- _Exercise goal_
You are asked to filter the data below and copy every line holding "computer".

[Stored data]
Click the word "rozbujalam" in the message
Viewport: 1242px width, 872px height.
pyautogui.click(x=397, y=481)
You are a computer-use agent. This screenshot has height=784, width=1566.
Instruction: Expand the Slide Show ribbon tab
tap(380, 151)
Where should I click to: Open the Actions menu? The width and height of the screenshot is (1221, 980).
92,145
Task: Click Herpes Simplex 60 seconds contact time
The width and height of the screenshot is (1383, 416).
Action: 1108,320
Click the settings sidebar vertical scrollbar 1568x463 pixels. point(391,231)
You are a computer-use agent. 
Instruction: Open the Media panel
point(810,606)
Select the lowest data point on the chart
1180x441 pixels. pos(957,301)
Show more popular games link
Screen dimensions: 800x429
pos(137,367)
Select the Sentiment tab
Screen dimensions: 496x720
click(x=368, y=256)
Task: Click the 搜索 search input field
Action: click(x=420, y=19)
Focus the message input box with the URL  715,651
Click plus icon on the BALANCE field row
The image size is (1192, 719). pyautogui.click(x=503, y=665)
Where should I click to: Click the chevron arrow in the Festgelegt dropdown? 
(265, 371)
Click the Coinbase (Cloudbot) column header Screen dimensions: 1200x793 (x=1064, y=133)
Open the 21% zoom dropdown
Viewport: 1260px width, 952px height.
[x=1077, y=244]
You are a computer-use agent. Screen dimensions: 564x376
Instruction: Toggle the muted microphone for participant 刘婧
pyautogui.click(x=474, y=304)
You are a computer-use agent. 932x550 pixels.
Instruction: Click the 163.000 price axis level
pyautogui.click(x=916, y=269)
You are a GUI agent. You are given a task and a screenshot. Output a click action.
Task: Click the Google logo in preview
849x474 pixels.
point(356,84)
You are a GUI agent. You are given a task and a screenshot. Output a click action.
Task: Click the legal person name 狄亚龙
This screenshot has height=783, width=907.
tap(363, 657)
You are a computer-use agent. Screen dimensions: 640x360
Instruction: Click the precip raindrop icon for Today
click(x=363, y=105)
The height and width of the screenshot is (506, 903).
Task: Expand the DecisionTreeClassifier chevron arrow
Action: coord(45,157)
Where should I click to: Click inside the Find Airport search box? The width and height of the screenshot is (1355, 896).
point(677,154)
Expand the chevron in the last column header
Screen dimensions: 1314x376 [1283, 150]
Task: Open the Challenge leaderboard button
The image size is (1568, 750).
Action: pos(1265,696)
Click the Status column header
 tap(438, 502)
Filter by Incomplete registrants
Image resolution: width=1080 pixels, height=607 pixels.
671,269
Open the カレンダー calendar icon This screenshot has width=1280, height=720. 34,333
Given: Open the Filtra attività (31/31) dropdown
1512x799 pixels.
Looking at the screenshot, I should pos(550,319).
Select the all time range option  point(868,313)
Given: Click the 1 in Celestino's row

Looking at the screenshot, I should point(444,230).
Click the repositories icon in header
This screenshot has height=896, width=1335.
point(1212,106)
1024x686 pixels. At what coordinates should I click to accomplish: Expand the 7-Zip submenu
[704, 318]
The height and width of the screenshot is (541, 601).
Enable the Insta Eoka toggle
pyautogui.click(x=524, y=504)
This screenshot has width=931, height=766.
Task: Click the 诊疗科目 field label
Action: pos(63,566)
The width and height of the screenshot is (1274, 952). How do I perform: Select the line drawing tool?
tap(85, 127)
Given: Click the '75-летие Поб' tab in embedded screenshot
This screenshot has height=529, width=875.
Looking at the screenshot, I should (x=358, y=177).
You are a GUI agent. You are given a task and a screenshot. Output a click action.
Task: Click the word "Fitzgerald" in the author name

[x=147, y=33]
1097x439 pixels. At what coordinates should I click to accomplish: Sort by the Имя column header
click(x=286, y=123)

- _Your solution_
You are a computer-use agent. This screenshot has height=784, width=1566.
You are a computer-use agent. 
You are a computer-use agent. Screen dimensions: 564x376
You are a computer-use agent. 932x550 pixels.
You are a computer-use agent. Screen dimensions: 640x360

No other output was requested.